To determine whether Characteristic 1 is present, a reporting entity should evaluate whether the potential VIE’s total equity investment at risk exceeds the potential VIE’s total expected losses (i.e., the potential negative variability in the returns of the entity). To be sufficient, the potential VIE’s equity at risk must be large enough to absorb the potential downside variability of the entity’s activities (its expected losses). If the total equity investment at risk is less than the potential VIE’s total expected losses, the entity would not be sufficiently capitalized and therefore would be a VIE.
When calculating total equity investment at risk, we believe the securities comprising equity should be evaluated based on their fair value as of the date the analysis is performed. That date may differ from the entity’s formation date if the reporting entity became involved with the potential VIE post-inception.
In some instances, the book value of the entity’s equity may equal its fair value, or be a reasonable proxy for its fair value. Other times, an entity’s book value of equity may not be a reasonable proxy for its fair value. There are cases when, even at formation, the fair value of an entity’s equity differs from its book value. This would be the case, for example, in the formation of a joint venture, where the venture is required by GAAP to record equity contributions at carry-over historical cost. Because the concepts of variable interests and expected losses are based on fair value assumptions, using the fair value of an entity’s equity will provide for consistent comparisons when evaluating whether an entity is a VIE.
The VIE model establishes a rebuttable presumption that all entities with equity investment at risk of less than 10% of the fair value of the entity’s total assets are VIEs. However, that presumption may be overcome using qualitative or quantitative evidence demonstrating that the equity investment at risk of less than 10% may be sufficient.

ASC 810-10-25-45

An equity investment at risk of less than 10 percent of the legal entity’s total assets shall not be considered sufficient to permit the entity to finance its activities without subordinated financial support in addition to the equity investment unless the equity investment can be demonstrated to be sufficient. The demonstration that equity is sufficient may be based on either qualitative analysis or quantitative analysis or a combination of both. Qualitative assessments, including but not limited to the qualitative assessments described in (a) and (b), will in some cases be conclusive in determining that the legal entity’s equity at risk is sufficient. If, after diligent effort, a reasonable conclusion about the sufficiency of the legal entity’s equity at risk cannot be reached based solely on qualitative considerations, the quantitative analyses implied by (c) shall be made. In instances in which neither a qualitative assessment nor a quantitative assessment, taken alone, is conclusive, the determination of whether the equity at risk is sufficient shall be based on a combination of qualitative and quantitative analyses.
  1. The legal entity has demonstrated that it can finance its activities without additional subordinated financial support.
  2. The legal entity has at least as much equity invested as other entities that hold only similar assets of similar quality in similar amounts and operate with no additional subordinated financial support.
  3. The amount of equity invested in the legal entity exceeds the estimate of the legal entity’s expected losses based on reasonable quantitative evidence.

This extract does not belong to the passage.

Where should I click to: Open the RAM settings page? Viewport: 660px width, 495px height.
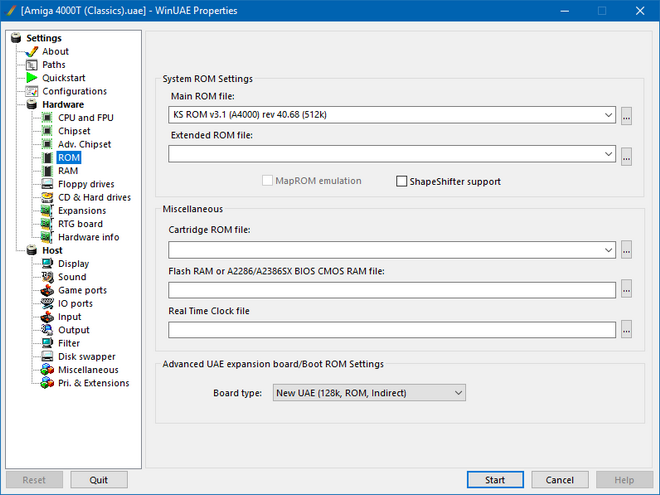(x=68, y=171)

This does not necessarily mean that equity investment at risk of more than 10% is automatically deemed sufficient.

ASC 810-10-25-46

Some legal entities may require an equity investment at risk greater than 10 percent of their assets to finance their activities, especially if they engage in high-risk activities, hold high-risk assets, or have exposure to risks that are not reflected in the reported amounts of the legal entity’s assets or liabilities. The presumption in the preceding paragraph does not relieve a reporting entity of its responsibility to determine whether a particular entity with which the reporting entity is involved needs an equity investment at risk greater than 10 percent of its assets in order to finance its activities without subordinated financial support in addition to the equity investment.

The VIE model does not provide “rules” for determining what amount of equity is required to be sufficient. The 10% presumption does not provide a safe harbor for all equity investments that are equal to, or greater than, 10% of the fair value of an entity’s total assets. Reporting entities involved with potential VIEs must demonstrate that the equity investment at risk is sufficient if the equity exceeds 10% of the fair value of the potential VIE’s assets.

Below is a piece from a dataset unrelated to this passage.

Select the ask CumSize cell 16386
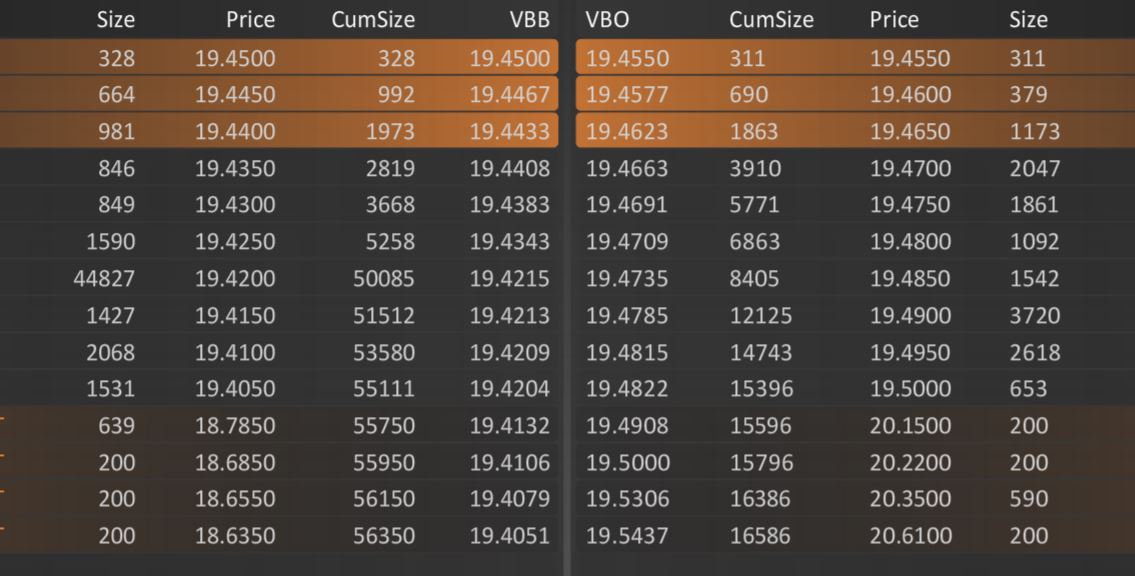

4.3.1 Qualitative assessment: sufficiency of equity investment at risk

ASC 810-10-25-47

The design of the legal entity (for example, its capital structure) and the apparent intentions of the parties that created the legal entity are important qualitative considerations, as are ratings of its outstanding debt (if any), the interest rates, and other terms of its financing arrangements. Often, no single factor will be conclusive and the determination will be based on the preponderance of evidence. For example, if a legal entity does not have a limited life and tightly constrained activities, if there are no unusual arrangements that appear designed to provide subordinated financial support, if its equity interests do not appear designed to require other subordinated financial support, and if the entity has been able to obtain commercial financing arrangements on customary terms, the equity would be expected to be sufficient. In contrast, if a legal entity has a very small equity investment relative to other entities with similar activities and has outstanding subordinated debt that obviously is effectively a replacement for an additional equity investment, the equity would not be expected to be sufficient.

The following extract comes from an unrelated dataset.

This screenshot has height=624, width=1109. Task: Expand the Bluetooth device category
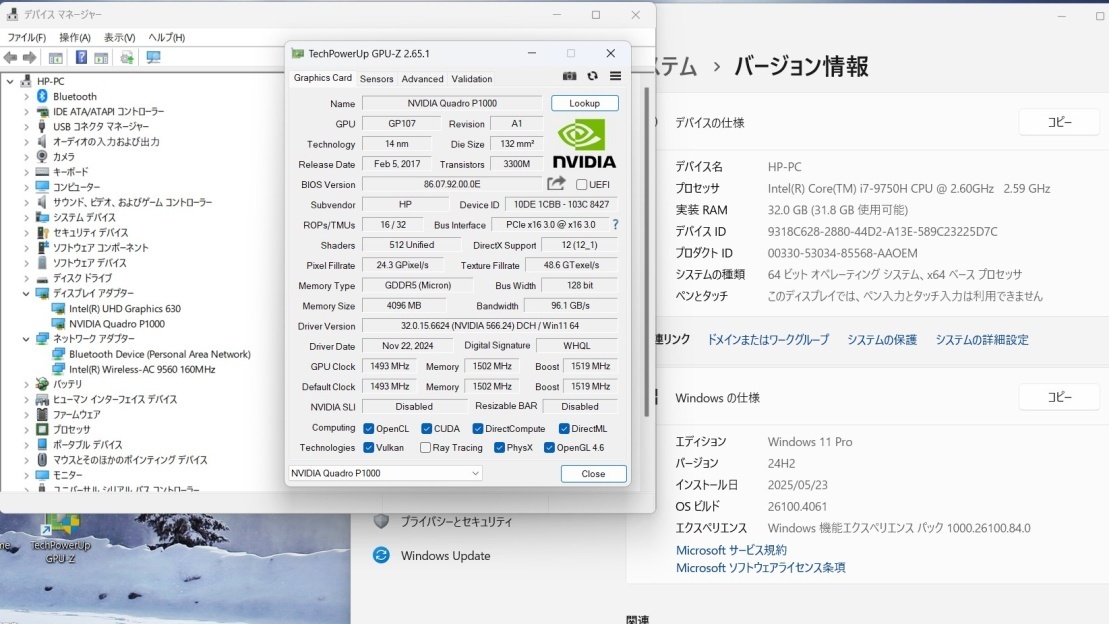tap(27, 97)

ASC 810-10-25-45(a) through (b) provides two indicators that a reporting entity can consider to demonstrate that an entity is sufficiently capitalized. If either of these qualitative conditions provide evidence that the entity is sufficiently capitalized, the presumption that the entity is thinly capitalized can be overcome and the entity would not be a VIE under Characteristic 1.
  • Ability to finance activities without additional subordinated financial support: Entities that have issued investment-grade senior debt may be able to qualitatively demonstrate that the entity can finance its operations without additional subordinated financial support. Entities that have issued low-risk debt demonstrate that they are able to obtain financing that is low-risk with an interest rate that is commensurate with those low-risk activities. Even if the entity has issued subordinated debt, there may be circumstances when the entity can demonstrate that it has sufficient equity at risk, for example, if the subordinated debt carries an investment grade credit rating. The grade and related interest rate of the subordinated debt must be evaluated to determine whether it is comparable with the grade and interest rate of other low-risk (i.e., “debt-like”) investments.

    Depending on the nature and grade of the entity’s debt and other financing, the entity may be unable to qualitatively demonstrate that its equity at risk is sufficient, even if it has diversified assets and risks. If the potential VIE issued debt that is more “equity-like” in nature, we believe the reporting entity will be unable to qualitatively conclude that the entity is sufficiently capitalized.
  • The entity’s total equity investment at risk is greater than, or equal to, other entities that hold only similar assets of similar quality and amounts and operate with no additional subordinated financial support: It may be difficult to find another entity (1) with assets that are similar in quality and amounts, and (2) without additional subordinated financings in its capital structure. For this reason, it is often difficult to demonstrate this condition exists when qualitatively assessing the sufficiency of total equity investment at risk.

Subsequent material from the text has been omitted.